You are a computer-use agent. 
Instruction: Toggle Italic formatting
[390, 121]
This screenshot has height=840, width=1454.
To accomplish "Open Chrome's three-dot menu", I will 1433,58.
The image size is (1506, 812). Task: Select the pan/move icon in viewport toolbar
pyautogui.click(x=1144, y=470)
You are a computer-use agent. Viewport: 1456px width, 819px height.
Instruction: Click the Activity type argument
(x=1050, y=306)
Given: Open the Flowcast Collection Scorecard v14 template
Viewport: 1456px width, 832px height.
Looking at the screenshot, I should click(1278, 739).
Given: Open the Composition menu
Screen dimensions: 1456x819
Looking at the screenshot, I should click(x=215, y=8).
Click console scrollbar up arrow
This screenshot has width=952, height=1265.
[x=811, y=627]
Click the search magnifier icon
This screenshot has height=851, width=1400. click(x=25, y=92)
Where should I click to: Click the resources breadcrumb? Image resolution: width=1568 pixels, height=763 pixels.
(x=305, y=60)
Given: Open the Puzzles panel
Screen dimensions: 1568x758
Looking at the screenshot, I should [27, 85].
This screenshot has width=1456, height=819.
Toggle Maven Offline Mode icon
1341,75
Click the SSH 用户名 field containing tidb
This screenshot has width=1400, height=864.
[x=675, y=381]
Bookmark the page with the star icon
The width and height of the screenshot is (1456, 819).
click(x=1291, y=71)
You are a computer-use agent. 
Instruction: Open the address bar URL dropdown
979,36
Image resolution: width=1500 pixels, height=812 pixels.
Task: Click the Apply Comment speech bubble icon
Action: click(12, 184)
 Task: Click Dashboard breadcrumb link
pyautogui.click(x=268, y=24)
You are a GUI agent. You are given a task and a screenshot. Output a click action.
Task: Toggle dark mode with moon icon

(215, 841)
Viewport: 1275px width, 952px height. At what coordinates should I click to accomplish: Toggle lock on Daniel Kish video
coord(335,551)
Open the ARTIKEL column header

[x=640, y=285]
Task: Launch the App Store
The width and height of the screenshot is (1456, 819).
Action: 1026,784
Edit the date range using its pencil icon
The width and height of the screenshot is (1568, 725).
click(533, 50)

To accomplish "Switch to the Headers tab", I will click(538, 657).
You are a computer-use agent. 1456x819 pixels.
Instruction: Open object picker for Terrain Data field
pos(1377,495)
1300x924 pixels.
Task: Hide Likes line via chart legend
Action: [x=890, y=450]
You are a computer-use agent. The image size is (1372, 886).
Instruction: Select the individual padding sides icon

▬▬▬▬▬▬▬▬▬▬

- WORK TO COMPLETE: Output the data in full, exactly as it stands.

- REPLY TO THE TASK:
You are a computer-use agent. 
Instruction: Toggle Italic formatting
[390, 121]
This screenshot has height=840, width=1454.
To accomplish "Open Chrome's three-dot menu", I will 1433,58.
The image size is (1506, 812). Task: Select the pan/move icon in viewport toolbar
pyautogui.click(x=1144, y=470)
You are a computer-use agent. Viewport: 1456px width, 819px height.
Instruction: Click the Activity type argument
(x=1050, y=306)
Given: Open the Flowcast Collection Scorecard v14 template
Viewport: 1456px width, 832px height.
Looking at the screenshot, I should click(1278, 739).
Given: Open the Composition menu
Screen dimensions: 1456x819
Looking at the screenshot, I should click(x=215, y=8).
Click console scrollbar up arrow
This screenshot has width=952, height=1265.
[x=811, y=627]
Click the search magnifier icon
This screenshot has height=851, width=1400. click(x=25, y=92)
Where should I click to: Click the resources breadcrumb? Image resolution: width=1568 pixels, height=763 pixels.
(x=305, y=60)
Given: Open the Puzzles panel
Screen dimensions: 1568x758
Looking at the screenshot, I should [27, 85].
This screenshot has width=1456, height=819.
Toggle Maven Offline Mode icon
1341,75
Click the SSH 用户名 field containing tidb
This screenshot has width=1400, height=864.
[x=675, y=381]
Bookmark the page with the star icon
The width and height of the screenshot is (1456, 819).
click(x=1291, y=71)
You are a computer-use agent. 
Instruction: Open the address bar URL dropdown
979,36
Image resolution: width=1500 pixels, height=812 pixels.
Task: Click the Apply Comment speech bubble icon
Action: click(12, 184)
 Task: Click Dashboard breadcrumb link
pyautogui.click(x=268, y=24)
You are a GUI agent. You are given a task and a screenshot. Output a click action.
Task: Toggle dark mode with moon icon

(215, 841)
Viewport: 1275px width, 952px height. At what coordinates should I click to accomplish: Toggle lock on Daniel Kish video
coord(335,551)
Open the ARTIKEL column header

[x=640, y=285]
Task: Launch the App Store
The width and height of the screenshot is (1456, 819).
Action: 1026,784
Edit the date range using its pencil icon
The width and height of the screenshot is (1568, 725).
click(533, 50)

To accomplish "Switch to the Headers tab", I will click(538, 657).
You are a computer-use agent. 1456x819 pixels.
Instruction: Open object picker for Terrain Data field
pos(1377,495)
1300x924 pixels.
Task: Hide Likes line via chart legend
Action: [x=890, y=450]
You are a computer-use agent. The image size is (1372, 886).
Instruction: Select the individual padding sides icon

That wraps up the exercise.